Morning Sickness is a normal part of pregnancy that a wide majority of pregnant people experience. It would be difficult to claim that anybody ever enjoys it, but maybe we’re overlooking some underrepresented segment of the population who really love being nauseous. For now let’s make a blanket assumption that if you’re experiencing morning sickness you probably aren’t having much fun with it. Any time you aren’t feeling your best, it can make everything else you’re dealing with feel a lot worse, and on occasion it can also cause you to mistrust your own suspicions that something more might be wrong if your symptoms are more prolonged or intense than you expected them to be. Maybe you tell yourself “It’s been way more than 12 weeks, I shouldn’t still be morning sick, but I’m probably just being a wimp.” or “Wow, I really can’t keep any food down, but I guess that’s just a regular part of pregnancy.” This form of self-gaslighting is common for a wide range of abnormal pregnancy symptoms, but with unusually persistent morning sickness it can be even worse because many doctors are also not aware that it can be a sign of a much larger problem.

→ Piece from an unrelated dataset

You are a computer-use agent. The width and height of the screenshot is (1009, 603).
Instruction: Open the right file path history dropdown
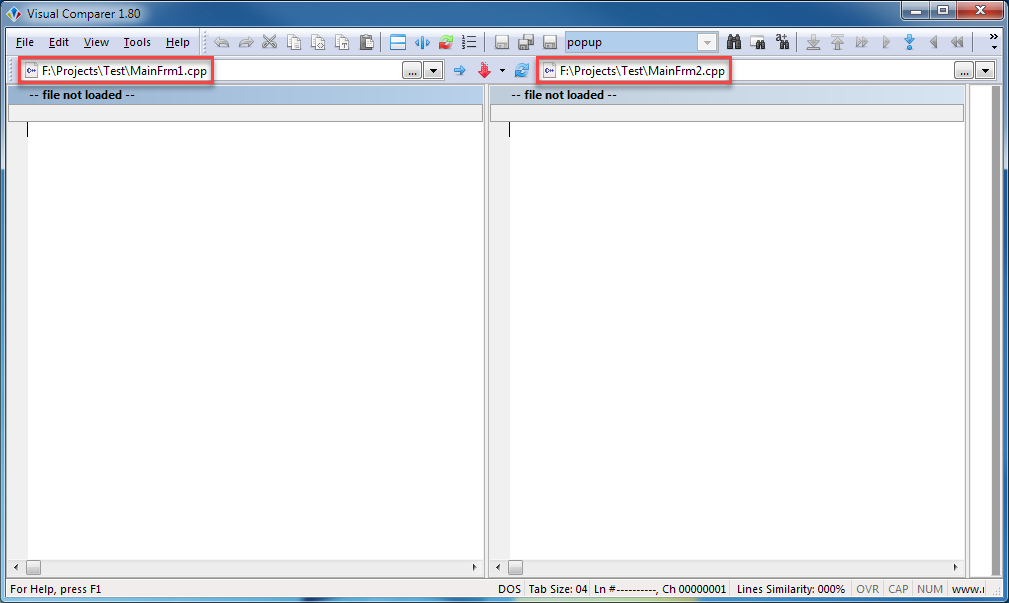tap(985, 70)
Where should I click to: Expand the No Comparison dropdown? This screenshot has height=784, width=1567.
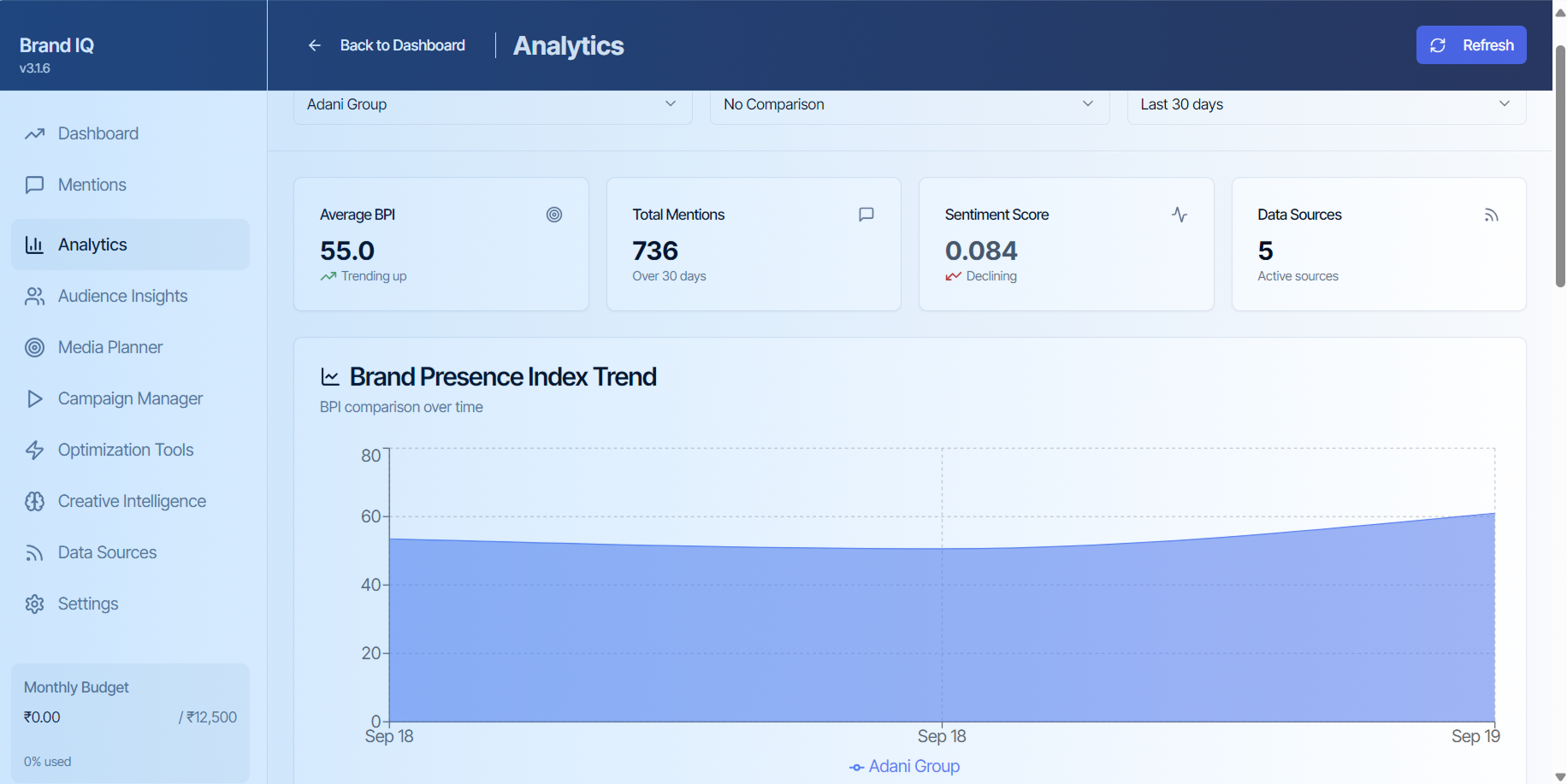pyautogui.click(x=909, y=103)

Hyperemesis Gravidarum is a rare condition, affecting around 3% of pregnancies that is characterized by intense nausea that does not subside after the first trimester, frequent vomiting – often to the point of being unable to keep anything down – and a resulting case of severe dehydration. It can last the full duration of a pregnancy, and in many cases requires hospitalization to restore fluids and deliver nutrients. Proper treatment is important to preventing malnutrition and ensuring that the baby is not born prematurely, but many find that, even with multiple hospitalizations, their doctor might not recognize their problems as any actual condition beyond very intense morning sickness, and might send them home with only the usual recommendations. This can leave many pregnant people feeling frustrated and alone, knowing something is wrong, but being unable to get confirmation and therefore doubting their instincts.

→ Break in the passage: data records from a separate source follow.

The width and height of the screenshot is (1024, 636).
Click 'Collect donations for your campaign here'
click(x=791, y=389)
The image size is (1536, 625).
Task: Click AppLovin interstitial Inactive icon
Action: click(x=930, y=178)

The important thing to know if you are experiencing these symptoms is that you aren’t making it up. The medical world has a long-held nasty habit of disbelieving women about their health. For that reason, many conditions that may arise during pregnancy have only recently been identified and explored. Even so, there are plenty of professionals out there who know how to diagnose the condition, and how to provide some relief for it. If your usual doctor can’t find anything wrong, keep trying others until you can find a professional that is familiar with your symptoms.
The treatment for Hyperemesis Gravidarum is unfortunately mostly supportive. There isn’t any miraculous drug that gets rid of it completely, but in a large number of cases, with intravenous hydration and feeding, as well as proper vitamin supplementation, the vomiting stops and the mother can resume life as normal, albeit with careful diet planning and increased rest. In more aggressive cases, medication can be prescribed to control the nausea, and once the worst of it is managed, many of the usual morning sickness remedies such as acupressure can help to ease residual nausea.
Because we do not yet completely understand the cause of HG, awareness is vital. A proper diagnosis can offer a lot of peace of mind, and can give people the ability to connect with others in their community with the same diagnosis. If there are enough people within the birth community talking in an informed manner about their HG diagnosis, then greater awareness will spread to the medical community at large, creating more incentive for the condition to be studied and pave the way for more information on how to prevent it outright.
So if your morning sickness seems far more intense to you than it should be, you aren’t just being dramatic. You know your body best, and seeking help early on can help you avoid a lot of misery throughout the rest of your pregnancy. You owe it to yourself to find a caretaker who believes you.